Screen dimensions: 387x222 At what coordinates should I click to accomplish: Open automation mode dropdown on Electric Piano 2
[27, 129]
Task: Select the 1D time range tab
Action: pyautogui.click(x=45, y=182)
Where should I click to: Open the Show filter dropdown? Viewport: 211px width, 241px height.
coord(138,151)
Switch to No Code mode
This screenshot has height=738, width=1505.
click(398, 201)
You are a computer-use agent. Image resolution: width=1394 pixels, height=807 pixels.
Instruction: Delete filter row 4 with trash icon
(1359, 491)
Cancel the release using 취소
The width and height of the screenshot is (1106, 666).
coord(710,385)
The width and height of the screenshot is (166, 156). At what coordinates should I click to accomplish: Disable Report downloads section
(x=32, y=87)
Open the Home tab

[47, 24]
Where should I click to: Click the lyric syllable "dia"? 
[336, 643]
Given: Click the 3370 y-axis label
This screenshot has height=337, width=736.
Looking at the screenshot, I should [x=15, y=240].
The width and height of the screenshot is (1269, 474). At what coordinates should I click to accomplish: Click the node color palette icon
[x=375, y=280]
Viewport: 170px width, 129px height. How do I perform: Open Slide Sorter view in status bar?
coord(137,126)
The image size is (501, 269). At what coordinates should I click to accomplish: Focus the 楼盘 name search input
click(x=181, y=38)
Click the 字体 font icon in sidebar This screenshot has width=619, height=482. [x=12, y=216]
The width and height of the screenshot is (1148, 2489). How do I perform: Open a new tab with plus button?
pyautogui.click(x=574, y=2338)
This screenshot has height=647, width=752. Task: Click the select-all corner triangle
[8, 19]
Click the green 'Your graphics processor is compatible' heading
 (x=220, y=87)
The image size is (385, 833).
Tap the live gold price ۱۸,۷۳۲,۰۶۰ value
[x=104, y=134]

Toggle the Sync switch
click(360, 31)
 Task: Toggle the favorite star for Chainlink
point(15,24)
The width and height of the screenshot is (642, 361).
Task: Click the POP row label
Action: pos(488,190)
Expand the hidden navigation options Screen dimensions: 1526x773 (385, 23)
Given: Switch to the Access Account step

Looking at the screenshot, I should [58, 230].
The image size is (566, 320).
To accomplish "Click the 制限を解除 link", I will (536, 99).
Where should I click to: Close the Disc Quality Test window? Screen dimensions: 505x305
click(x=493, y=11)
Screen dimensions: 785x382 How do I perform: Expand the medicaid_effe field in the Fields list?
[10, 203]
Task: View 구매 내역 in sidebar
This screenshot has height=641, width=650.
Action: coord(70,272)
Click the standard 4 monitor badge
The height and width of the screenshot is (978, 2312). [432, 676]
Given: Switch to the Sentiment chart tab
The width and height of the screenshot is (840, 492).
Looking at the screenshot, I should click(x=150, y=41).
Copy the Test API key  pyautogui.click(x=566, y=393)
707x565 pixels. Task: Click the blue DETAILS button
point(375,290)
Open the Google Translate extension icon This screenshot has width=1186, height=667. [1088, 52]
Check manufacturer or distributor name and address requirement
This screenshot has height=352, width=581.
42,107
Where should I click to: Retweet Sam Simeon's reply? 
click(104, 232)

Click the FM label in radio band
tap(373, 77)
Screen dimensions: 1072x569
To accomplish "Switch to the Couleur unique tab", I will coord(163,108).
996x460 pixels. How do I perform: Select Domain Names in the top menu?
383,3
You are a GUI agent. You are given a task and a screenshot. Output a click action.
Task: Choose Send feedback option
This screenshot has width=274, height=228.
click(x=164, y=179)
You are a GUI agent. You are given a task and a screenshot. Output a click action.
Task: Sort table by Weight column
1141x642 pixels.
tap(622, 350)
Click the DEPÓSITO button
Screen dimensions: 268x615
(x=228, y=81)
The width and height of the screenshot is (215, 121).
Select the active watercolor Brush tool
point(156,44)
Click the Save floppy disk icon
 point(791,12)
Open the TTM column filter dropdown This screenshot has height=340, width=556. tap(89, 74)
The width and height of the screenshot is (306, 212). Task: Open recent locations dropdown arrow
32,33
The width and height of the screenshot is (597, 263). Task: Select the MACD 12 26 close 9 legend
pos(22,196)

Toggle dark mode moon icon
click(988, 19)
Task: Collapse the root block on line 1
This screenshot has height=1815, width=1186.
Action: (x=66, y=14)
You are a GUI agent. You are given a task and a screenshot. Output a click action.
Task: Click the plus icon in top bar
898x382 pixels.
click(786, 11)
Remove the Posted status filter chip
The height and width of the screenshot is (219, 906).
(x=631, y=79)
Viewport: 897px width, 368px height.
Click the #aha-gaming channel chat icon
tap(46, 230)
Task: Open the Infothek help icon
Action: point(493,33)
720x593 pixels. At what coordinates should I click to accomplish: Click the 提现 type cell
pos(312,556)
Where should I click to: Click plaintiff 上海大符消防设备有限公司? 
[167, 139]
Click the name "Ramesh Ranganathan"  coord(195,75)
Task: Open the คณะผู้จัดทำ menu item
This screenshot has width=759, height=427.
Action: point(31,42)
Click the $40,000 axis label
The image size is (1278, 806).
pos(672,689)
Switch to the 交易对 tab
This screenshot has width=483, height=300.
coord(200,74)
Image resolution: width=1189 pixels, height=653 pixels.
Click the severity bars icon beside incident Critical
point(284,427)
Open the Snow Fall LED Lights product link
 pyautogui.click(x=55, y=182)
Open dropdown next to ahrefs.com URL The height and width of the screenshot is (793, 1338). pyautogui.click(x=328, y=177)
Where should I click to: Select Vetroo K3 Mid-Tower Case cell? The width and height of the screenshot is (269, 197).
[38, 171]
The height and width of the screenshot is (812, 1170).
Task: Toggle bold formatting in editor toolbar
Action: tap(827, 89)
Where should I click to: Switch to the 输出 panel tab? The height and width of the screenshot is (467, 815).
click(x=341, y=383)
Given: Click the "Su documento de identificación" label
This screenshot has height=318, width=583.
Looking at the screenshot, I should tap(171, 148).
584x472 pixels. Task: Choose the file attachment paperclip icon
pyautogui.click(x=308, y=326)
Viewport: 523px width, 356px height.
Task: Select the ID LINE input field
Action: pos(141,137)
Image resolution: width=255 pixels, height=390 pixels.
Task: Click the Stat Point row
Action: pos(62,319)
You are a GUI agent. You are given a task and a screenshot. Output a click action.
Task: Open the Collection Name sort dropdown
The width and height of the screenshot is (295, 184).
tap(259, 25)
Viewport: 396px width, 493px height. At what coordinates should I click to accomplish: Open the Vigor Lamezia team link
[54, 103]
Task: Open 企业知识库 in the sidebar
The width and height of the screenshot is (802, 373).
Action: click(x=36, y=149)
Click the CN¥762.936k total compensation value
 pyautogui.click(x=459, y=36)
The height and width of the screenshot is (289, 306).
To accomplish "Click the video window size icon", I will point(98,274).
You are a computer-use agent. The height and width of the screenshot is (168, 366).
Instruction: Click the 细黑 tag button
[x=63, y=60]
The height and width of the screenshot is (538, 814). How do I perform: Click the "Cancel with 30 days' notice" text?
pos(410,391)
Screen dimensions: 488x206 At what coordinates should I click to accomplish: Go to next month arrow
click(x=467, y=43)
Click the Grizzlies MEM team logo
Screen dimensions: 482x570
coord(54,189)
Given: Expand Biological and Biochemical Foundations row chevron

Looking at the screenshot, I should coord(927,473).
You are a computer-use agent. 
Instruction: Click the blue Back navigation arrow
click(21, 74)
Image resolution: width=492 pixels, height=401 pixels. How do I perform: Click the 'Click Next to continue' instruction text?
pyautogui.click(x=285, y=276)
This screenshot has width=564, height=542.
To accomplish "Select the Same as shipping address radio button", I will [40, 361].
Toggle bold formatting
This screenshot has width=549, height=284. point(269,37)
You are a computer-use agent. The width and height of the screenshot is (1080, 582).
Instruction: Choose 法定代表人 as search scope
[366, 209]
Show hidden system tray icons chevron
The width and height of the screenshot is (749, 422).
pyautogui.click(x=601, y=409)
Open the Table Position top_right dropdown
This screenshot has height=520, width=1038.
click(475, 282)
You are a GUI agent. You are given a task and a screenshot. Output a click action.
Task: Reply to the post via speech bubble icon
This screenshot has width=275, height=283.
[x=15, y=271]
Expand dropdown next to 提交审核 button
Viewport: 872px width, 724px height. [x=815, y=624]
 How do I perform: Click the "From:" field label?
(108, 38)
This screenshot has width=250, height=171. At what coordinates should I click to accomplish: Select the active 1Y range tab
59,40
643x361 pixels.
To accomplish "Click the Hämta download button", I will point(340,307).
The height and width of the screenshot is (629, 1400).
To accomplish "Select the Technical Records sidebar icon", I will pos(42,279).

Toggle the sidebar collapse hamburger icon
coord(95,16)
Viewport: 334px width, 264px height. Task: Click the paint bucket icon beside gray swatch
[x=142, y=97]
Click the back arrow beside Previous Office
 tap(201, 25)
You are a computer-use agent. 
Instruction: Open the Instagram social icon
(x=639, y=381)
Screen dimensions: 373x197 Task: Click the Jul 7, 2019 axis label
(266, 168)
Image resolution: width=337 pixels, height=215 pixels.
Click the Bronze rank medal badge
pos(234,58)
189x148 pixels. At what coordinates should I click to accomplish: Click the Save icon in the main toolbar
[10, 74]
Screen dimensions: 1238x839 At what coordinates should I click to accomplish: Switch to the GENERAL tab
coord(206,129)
+++
Say, as a bare number, how many lines in the entries above include the string "address".

▶ [Written reply]: 2